From   Robert Picard <picard@netbox.com>
To   statalist@hsphsun2.harvard.edu
Subject   Re: st: Overriding a loop if 0 observations using tabstat
Date   Tue, 27 Apr 2010 16:07:37 -0400

I don't understand. Under both scenario (-set memory 1g- or -set
memory 10m-), the dataset size and everything else is the same. On my
computer with 12GB of RAM, a 1g allocation should not make a
difference and none of it should be paged out to virtual memory. In
fact, Stata does not even allocated to itself 1GB of real or virtual
memory (when I look at the Activity Monitor) unless I actually create
or load a dataset which requires 1GB of RAM.

The reason why I ask is that the lesson appears to be that when
running Stata, you should always aim for the smallest memory
allocation possible for maximum efficiency at the price of finding
out, hours later when you encounter an insufficient memory error that
you should have used a larger -set memory-.

Robert

On Tue, Apr 27, 2010 at 3:42 PM, Martin Weiss <martin.weiss1@gmx.de> wrote:
>
> <>
>
> The additional 990m for the 1g allocation decrease the amount available for
> computations, so this is what I would expect to happen.

Work to complete: Duplicate the part of the email that opens with the words containing "The reason why" and closes with "expect to happen.". The listing that comes after this email can be left aside.

[Click-target data]
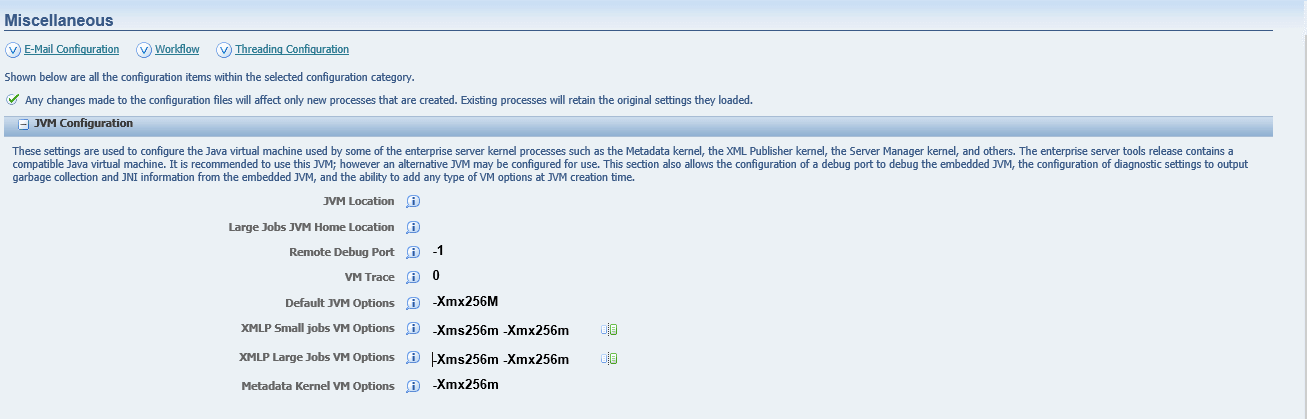Jump to Threading Configuration link
This screenshot has width=1307, height=419.
tap(292, 50)
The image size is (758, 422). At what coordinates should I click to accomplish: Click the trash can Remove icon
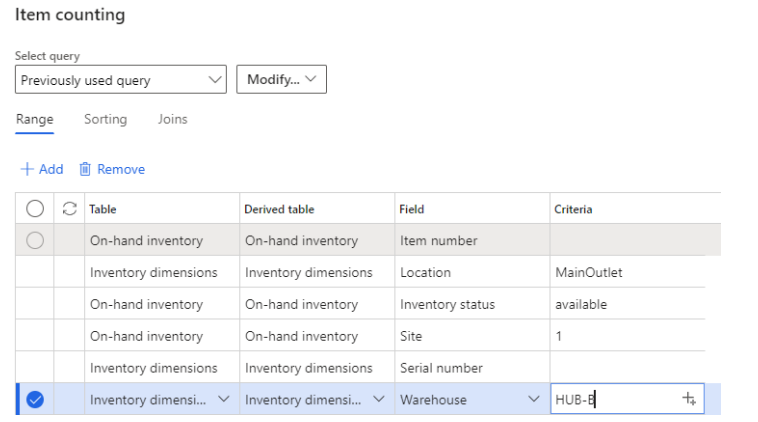coord(85,170)
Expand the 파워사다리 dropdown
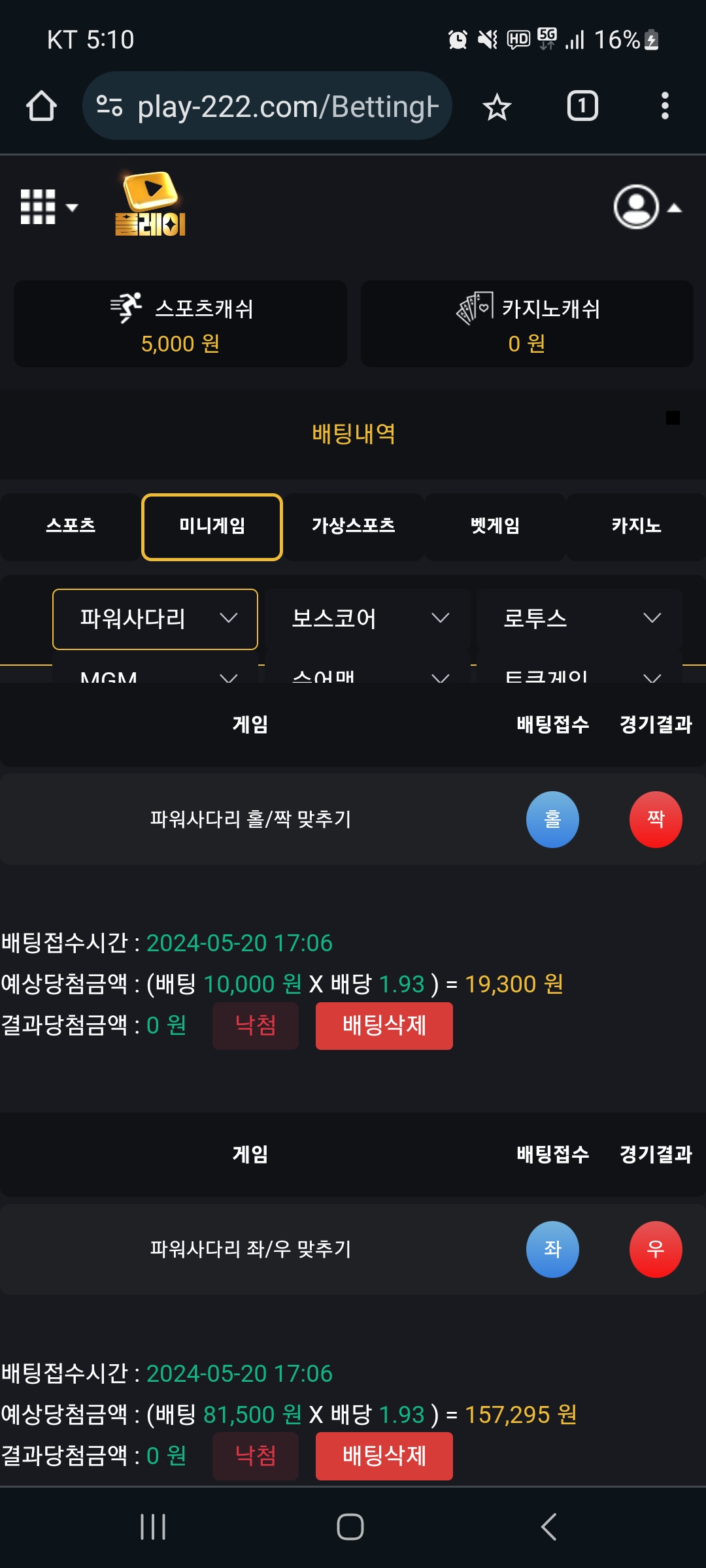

Exercise response:
The reason why I ask is that the lesson appears to be that when
running Stata, you should always aim for the smallest memory
allocation possible for maximum efficiency at the price of finding
out, hours later when you encounter an insufficient memory error that
you should have used a larger -set memory-.

Robert

On Tue, Apr 27, 2010 at 3:42 PM, Martin Weiss <martin.weiss1@gmx.de> wrote:
>
> <>
>
> The additional 990m for the 1g allocation decrease the amount available for
> computations, so this is what I would expect to happen.